Kısa bir süreliğine afalladım. Bu soruyu beklemiyordum, ve 3 ay boyunca da ondan uzak kalmıştım.

Bir süre düşündüm. "Peki, kalabilirsin."

"Çok şükür Allah'ım. Bu günleri de gösterdin."

Ona güldüğümde arabamın kapısını açtım. "Kıyafetlerini alıp gelirsin."

Kafa sallayıp o da kendi arabasına bindiğinde kendi evlerimize yol aldık. Eve vardığımda hızlıca üstümü değiştirip açlığımızı bastırmak için bir şeyler hazırladım. 

Her şey hazır olduktan sonra mutfakta oturmuş Demir'i beklerken aniden şimşek çaktı.

Yerimden sıçradığımda kalbimin hızlandığını hissettim.

Demir gelene dekte boku yemiştim ayıptır söylemesi.

Gök gürlemeye başladığında kalkıp perdeleri kapatıp koltuğa oturdum ve bacaklarımı kendime çekip elime telefonumu aldım.

Neredesin?
23:45

Dudaklarımı birbirine bastırıp dakikalarca mesaj bekledim. En sonunda telefon titrediğinde hızlıca bakışlarımı ekrana çevirdim.

Geldim sayılır.

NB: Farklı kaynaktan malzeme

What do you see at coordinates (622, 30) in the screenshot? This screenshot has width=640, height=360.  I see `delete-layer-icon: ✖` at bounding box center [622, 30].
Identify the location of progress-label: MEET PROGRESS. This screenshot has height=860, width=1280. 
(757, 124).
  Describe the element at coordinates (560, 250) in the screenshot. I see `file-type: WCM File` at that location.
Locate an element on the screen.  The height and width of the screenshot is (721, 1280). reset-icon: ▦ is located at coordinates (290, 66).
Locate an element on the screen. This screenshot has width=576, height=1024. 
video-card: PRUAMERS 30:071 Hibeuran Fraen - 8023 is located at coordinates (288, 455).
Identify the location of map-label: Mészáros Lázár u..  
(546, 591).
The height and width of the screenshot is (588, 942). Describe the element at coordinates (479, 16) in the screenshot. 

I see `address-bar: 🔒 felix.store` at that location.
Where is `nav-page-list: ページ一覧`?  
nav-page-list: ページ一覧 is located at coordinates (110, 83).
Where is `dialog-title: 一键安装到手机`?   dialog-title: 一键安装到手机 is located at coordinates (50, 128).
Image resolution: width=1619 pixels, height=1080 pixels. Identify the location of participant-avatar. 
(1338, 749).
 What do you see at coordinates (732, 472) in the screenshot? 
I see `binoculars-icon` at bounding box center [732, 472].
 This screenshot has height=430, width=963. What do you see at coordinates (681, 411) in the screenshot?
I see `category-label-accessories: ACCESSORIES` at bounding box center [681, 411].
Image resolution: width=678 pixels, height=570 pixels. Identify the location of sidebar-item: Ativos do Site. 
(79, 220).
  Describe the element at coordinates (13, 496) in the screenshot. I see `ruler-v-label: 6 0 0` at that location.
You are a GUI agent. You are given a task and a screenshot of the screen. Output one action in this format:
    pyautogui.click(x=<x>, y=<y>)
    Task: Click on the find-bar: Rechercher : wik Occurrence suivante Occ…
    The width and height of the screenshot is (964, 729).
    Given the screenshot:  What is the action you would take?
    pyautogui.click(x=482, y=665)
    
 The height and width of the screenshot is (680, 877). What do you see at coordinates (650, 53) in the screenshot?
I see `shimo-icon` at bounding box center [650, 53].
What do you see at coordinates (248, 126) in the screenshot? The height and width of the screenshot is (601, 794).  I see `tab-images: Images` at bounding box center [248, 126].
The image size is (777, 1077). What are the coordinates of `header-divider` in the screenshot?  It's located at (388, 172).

Korkma tamam mı yağmurdan? kış yağmurları uzun sürmez. Sürerse de yanında ben olacağım.
23:50

Stres içinde derin nefes alıp tekrar gürlemesiyle yeniden sıçradım. Midemde hissetmiştim gürültüyü. O derece şiddetliydi.

Umarım Demir sağ salim gelebilirdi.

Ardından yine dakikalar geçti. Korkudan bu soğukta ellerim terlemişti ve hafiften titriyordum.